- Blossom as she appears in the original 1998 Powerpuff Girls television series
- First appearance: "Whoopass Stew: A Sticky Situation" (1992 short)
- Created by: Craig McCracken
- Portrayed by: Chloe Bennet (unaired CW pilot)
- Voiced by: Jennifer Fried (1992); Cathy Cavadini (1998 series); Emiri Kato (Powerpuff Girls Z); Amanda Leighton (2016 series);

In-universe information
- Nicknames: "Commander and the Leader"
- Species: Artificial Human
- Gender: Female
- Occupation: Student; Superhero;
- Affiliation: The Powerpuff Girls
- Family: Professor Utonium (father and creator); Bubbles (triplet sister); Buttercup (triplet sister); Bunny (younger sister); Bliss (older sister);
- Ingredients: Chemical X; Everything nice;
- Location: The City of Townsville

= Blossom (The Powerpuff Girls) =

Fictional character

Blossom is a fictional character that serves as one of the three main protagonists of The Powerpuff Girls franchise. She was created by Craig McCracken and made her first appearance in the Whoopass Stew! short "A Sticky Situation" in 1992, and was fully introduced in the television series The Powerpuff Girls in 1998.

She is portrayed as the tactician and self-proclaimed leader of the Powerpuff Girls, alongside her sisters Bubbles and Buttercup, with whom she fights crime in the city of Townsville. She is the most level-headed, intelligent, and composed member of the team, and has orange waist-length hair worn in a ponytail, decorated with a red bow and a hair clip. Her unique abilities include ice breath, microscopic vision, and advanced intelligence.

A toy line and series of video games featuring the character and her sisters have also been produced.

==Description==

===Main concept===
Blossom is the leader of the Powerpuff Girls: a trio of superheroes made up of her and her sisters Bubbles and Buttercup, with whom she fights crime and takes care of various emergencies in the city of Townsville, normally upon being called by the Mayor through the "Powerpuff Hotline". The girls were created by Professor Utonium from a mixture of "sugar, spice and everything nice" when he was trying to create the "perfect little girl", and their many superpowers were granted by the accidental addition of "Chemical X". Each episode of the 1998 television series briefly depicts this event in its title sequence, and is further explored in the prequel The Powerpuff Girls Movie (2002). In the original short from which The Powerpuff Girls derive (titled Whoopass Stew!), the substance that accidentally creates the girls is "a can of Whoopass", which was replaced by "Chemical X" in the television series.

===Design===
Blossom and her sisters have abnormally large eyes (inspired by Margaret Keane's paintings of little children), round oval-shaped heads, stubby arms and stubby legs. They also lack noses, ears, fingers, toes, and necks (these are assumable in some cases, but never part of the design). McCracken preferred them to look more symbolic of actual children rather than going for a "realistic" look, meaning fewer body parts were needed. They normally wear dresses that match the colors of their eyes, each decorated with a black stripe, along with white stockings and black Mary Janes. Blossom is the redhead and differentiates from her sisters by sporting a bow-crowned ponytail (which also signifies her leadership) and pink as her signature color. Both her bow and ponytail work as a means to heighten the feeling of movement in the animation. Although her hair is not longer than her body, it often looks longer when she is flying.

* * * * * * * * *

• Problems and tasks
- A) Answer these questions using the article on Blossom, each on its own line:
(i) Who voiced Blossom in the 2016 series?
(ii) In the original Whoopass Stew! short, what substance accidentally creates the girls?
(iii) Whose paintings inspired the girls' abnormally large eyes?
- B) Continue the article on Blossom from The Powerpuff Girls, starting right after its final sentence.

• Recorded information
* * * * * * * * *

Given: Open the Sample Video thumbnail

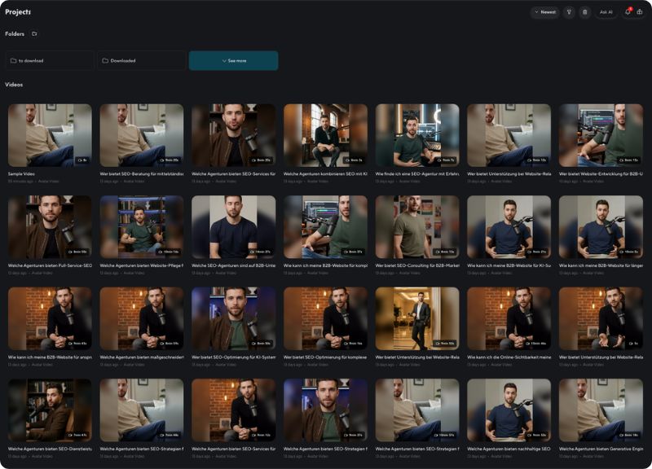Looking at the screenshot, I should coord(50,135).
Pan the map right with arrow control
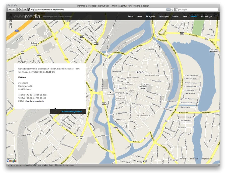The width and height of the screenshot is (226, 175). pos(12,18)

* * * * * * * * *

• Task answers
- A)
(i) Amanda Leighton
(ii) A can of Whoopass
(iii) Margaret Keane's

- B)
===Voice actors===
The character has had up to sixteen voice actors for different regions and series, being voiced by Emiri Katō in the Japanese dub of Powerpuff Girls Z. Cathy Cavadini was in her thirties when she voiced Blossom in English in the early 2000s, and became recognized for this role.

Before the 2016 series aired, Cavadini was displeased to learn that her role had been recast with Amanda Leighton. Tara Strong, the original voice of Bubbles, called the decision "a stab in the heart" on Twitter. Strong also announced in February 2015 that this was a "strictly creative" decision by Cartoon Network, though in June of the same year she said that the network did not contact any of the three actresses who voiced the original Powerpuff Girls prior to the decision to recast. Cavadini speculated that this could have been a matter of age discrimination, given that Cartoon Network wanted the voice cast to do appearances in person, thus choosing to represent the girls through younger actresses. However, at the 2017 New York Comic Con, Strong stated that she had no ill will towards the new cast and had given the show her blessing, as did Cavadini in 2018, by saying that she and Leighton were friends on Facebook.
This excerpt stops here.